**Work order:** The response must consist of all the records, retyped exactly.

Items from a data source
----------------------------------------

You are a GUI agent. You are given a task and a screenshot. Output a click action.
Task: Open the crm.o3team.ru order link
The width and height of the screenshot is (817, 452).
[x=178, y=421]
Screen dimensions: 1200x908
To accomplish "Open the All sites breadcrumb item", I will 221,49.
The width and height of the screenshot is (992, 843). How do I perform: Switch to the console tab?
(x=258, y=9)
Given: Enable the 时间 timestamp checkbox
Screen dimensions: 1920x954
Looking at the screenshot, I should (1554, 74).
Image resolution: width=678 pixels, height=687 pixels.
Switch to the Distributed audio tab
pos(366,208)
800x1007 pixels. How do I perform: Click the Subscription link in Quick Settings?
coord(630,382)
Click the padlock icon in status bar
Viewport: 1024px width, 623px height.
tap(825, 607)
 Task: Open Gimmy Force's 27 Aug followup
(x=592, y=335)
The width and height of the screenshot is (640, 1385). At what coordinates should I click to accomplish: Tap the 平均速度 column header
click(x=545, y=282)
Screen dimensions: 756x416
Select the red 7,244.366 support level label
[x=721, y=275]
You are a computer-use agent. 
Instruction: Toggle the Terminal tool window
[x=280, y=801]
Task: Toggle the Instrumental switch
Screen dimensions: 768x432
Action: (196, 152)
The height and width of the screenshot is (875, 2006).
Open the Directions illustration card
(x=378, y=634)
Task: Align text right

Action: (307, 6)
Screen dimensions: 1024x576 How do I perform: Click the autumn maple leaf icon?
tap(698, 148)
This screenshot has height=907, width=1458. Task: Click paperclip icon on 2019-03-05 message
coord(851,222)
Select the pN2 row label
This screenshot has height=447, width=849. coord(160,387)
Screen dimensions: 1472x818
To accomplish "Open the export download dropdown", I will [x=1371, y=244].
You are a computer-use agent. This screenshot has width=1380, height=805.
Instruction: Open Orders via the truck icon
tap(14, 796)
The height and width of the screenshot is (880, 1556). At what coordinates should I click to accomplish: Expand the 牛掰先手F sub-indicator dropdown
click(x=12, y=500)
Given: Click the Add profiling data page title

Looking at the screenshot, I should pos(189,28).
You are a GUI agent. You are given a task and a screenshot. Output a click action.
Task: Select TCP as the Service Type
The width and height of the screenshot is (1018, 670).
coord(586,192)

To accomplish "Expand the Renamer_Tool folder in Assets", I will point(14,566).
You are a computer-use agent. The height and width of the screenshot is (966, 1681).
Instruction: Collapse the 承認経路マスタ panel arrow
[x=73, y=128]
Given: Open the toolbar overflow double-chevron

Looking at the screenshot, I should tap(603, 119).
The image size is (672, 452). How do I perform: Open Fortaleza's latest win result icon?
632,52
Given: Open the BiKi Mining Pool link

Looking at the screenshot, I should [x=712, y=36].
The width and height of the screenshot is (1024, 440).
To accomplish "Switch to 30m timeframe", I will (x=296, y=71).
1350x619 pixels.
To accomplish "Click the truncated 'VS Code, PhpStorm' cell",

----------------------------------------

**Solution to the exercise:**
You are a GUI agent. You are given a task and a screenshot. Output a click action.
Task: Open the crm.o3team.ru order link
The width and height of the screenshot is (817, 452).
[x=178, y=421]
Screen dimensions: 1200x908
To accomplish "Open the All sites breadcrumb item", I will 221,49.
The width and height of the screenshot is (992, 843). How do I perform: Switch to the console tab?
(x=258, y=9)
Given: Enable the 时间 timestamp checkbox
Screen dimensions: 1920x954
Looking at the screenshot, I should (1554, 74).
Image resolution: width=678 pixels, height=687 pixels.
Switch to the Distributed audio tab
pos(366,208)
800x1007 pixels. How do I perform: Click the Subscription link in Quick Settings?
coord(630,382)
Click the padlock icon in status bar
Viewport: 1024px width, 623px height.
tap(825, 607)
 Task: Open Gimmy Force's 27 Aug followup
(x=592, y=335)
The width and height of the screenshot is (640, 1385). At what coordinates should I click to accomplish: Tap the 平均速度 column header
click(x=545, y=282)
Screen dimensions: 756x416
Select the red 7,244.366 support level label
[x=721, y=275]
You are a computer-use agent. 
Instruction: Toggle the Terminal tool window
[x=280, y=801]
Task: Toggle the Instrumental switch
Screen dimensions: 768x432
Action: (196, 152)
The height and width of the screenshot is (875, 2006).
Open the Directions illustration card
(x=378, y=634)
Task: Align text right

Action: (307, 6)
Screen dimensions: 1024x576 How do I perform: Click the autumn maple leaf icon?
tap(698, 148)
This screenshot has height=907, width=1458. Task: Click paperclip icon on 2019-03-05 message
coord(851,222)
Select the pN2 row label
This screenshot has height=447, width=849. coord(160,387)
Screen dimensions: 1472x818
To accomplish "Open the export download dropdown", I will [x=1371, y=244].
You are a computer-use agent. This screenshot has width=1380, height=805.
Instruction: Open Orders via the truck icon
tap(14, 796)
The height and width of the screenshot is (880, 1556). At what coordinates should I click to accomplish: Expand the 牛掰先手F sub-indicator dropdown
click(x=12, y=500)
Given: Click the Add profiling data page title

Looking at the screenshot, I should pos(189,28).
You are a GUI agent. You are given a task and a screenshot. Output a click action.
Task: Select TCP as the Service Type
The width and height of the screenshot is (1018, 670).
coord(586,192)

To accomplish "Expand the Renamer_Tool folder in Assets", I will point(14,566).
You are a computer-use agent. The height and width of the screenshot is (966, 1681).
Instruction: Collapse the 承認経路マスタ panel arrow
[x=73, y=128]
Given: Open the toolbar overflow double-chevron

Looking at the screenshot, I should tap(603, 119).
The image size is (672, 452). How do I perform: Open Fortaleza's latest win result icon?
632,52
Given: Open the BiKi Mining Pool link

Looking at the screenshot, I should [x=712, y=36].
The width and height of the screenshot is (1024, 440).
To accomplish "Switch to 30m timeframe", I will (x=296, y=71).
1350x619 pixels.
To accomplish "Click the truncated 'VS Code, PhpStorm' cell",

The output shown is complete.